Similarly, some authors said that there is no significant benefit of extended antibiotic therapy in reducing SSI after cholecystectomy for mild and moderate acute cholecystitis (Tokio I and II) [29,30].
Zhou H et al 2009 reported that Studies have shown beneficial effects of prophylaxis in cases of open cholecystectomy but their effect in laparoscopic surgery is not well established. So, outcomes of antibiotic prophylaxis; useful or not in cases of laparoscopic surgery is yet to be established .
So, again a lot of controversies are present in actual significance of routine antibiotic prophylaxis, with many studies supporting the beneficial value while other denied such value.
Sanabria A et al did a systematic review and concluded that there is not sufficient evidence to support or refute the use of antibiotic prophylaxis to reduce surgical site infection and global infections in patients undergoing elective laparoscopic cholecystectomy .

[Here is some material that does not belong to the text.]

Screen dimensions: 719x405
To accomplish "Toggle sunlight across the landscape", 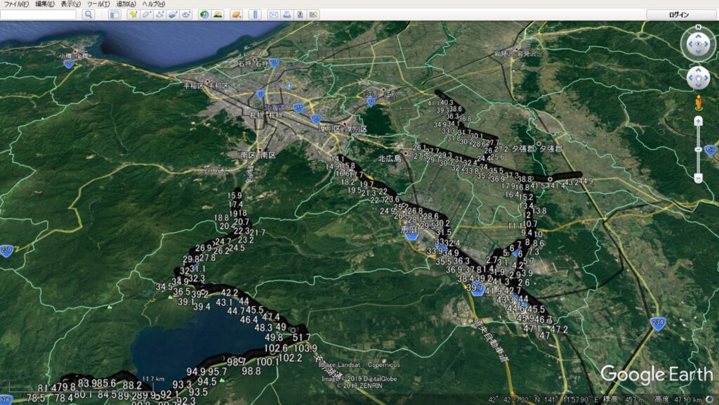I will (218, 14).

Accordingly, this study was set up to assess the role of antibiotic prophylaxis. The rational in the study is to differentiate between patient with and without risk factors similar to the classification of surgical wound into clean, clean contaminated and contaminated wound. The study considered the presence of one or more of the risk factors (mentioned in Table 1) are sufficient to deal with the case as risky one with especial perioperative consideration than simple laparoscopic cholecystectomy. There is a long list for risk factors of difficult cholecystectomy, but the study considered the intraoperative findings as a net result for true difficulties rather than just risk factors. So, the study considered prolonged duration (more than forty minutes), intraoperative complications and mishaps (e.g. bleeding >100cc, visceral injuries, leak, etc.) as well as GB injury, stone spillage & suspicions of malignancies in addition to the immunecompromised state (such as diabetes, steroid, rheumatoid) are risk factors.

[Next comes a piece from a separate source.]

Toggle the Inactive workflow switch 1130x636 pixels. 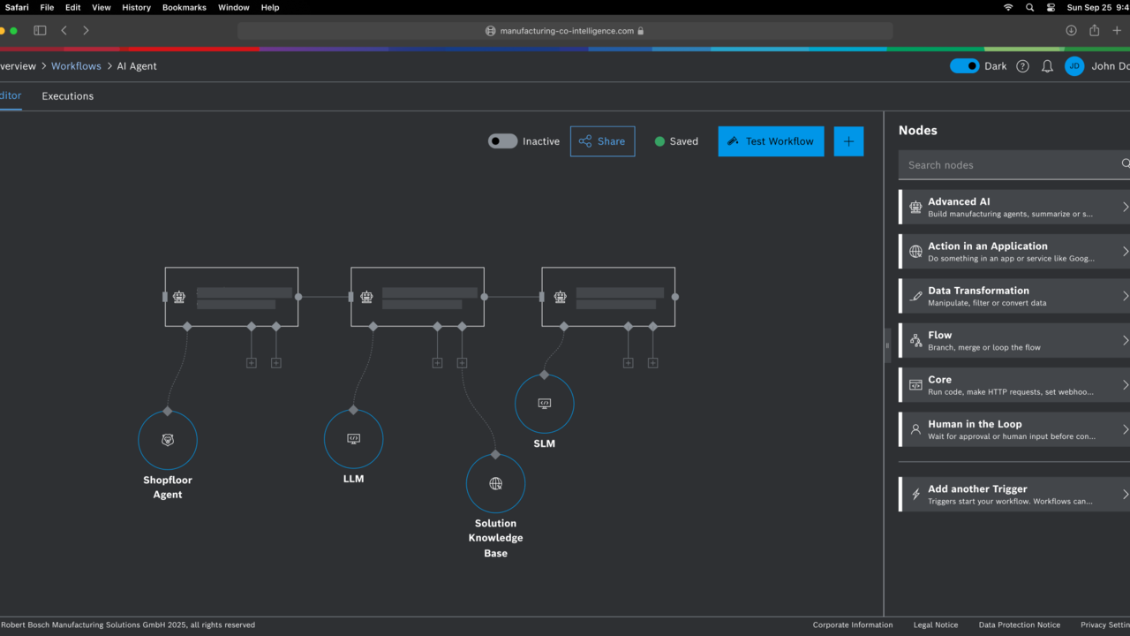502,141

This study reported an incidence of approximately 3.5% of surgical site infection with 1% in simple cholecystectomy group and about 7% in risky group. The study demonstrated no significances at all in the three group of simple cholecystectomy. No difference in the incidence rate of SSI in patients that did not received antibiotic at all, or patients received single or more doses of antibiotics. On the other hand marked significance were found between the group that didn`t received antibiotic (group 4) and those received antibiotic (group 5&6) in-group B risky cholecystectomy.
So, no role of antibiotic prophylaxis in simple cholecystectomy has been founded. While prophylactic antibiotic is recommended in risky cholecystectomy for at least five days.
Although the risk of surgical site infection post laparoscopic cholecystectomy is low, but it is one of the troublesome complication. The presence of immune-comprised state , long operation, intraoperative complications, gall bladder injury or spillage of stones make the operation very risky to develop SSI. No role of antibiotic prophylaxis in simple cholecystectomy. On the other hand, prophylactic antibiotic is strongly recommended in risky cholecystectomy. It is better to give the antibiotic for at least five days in such risky groups.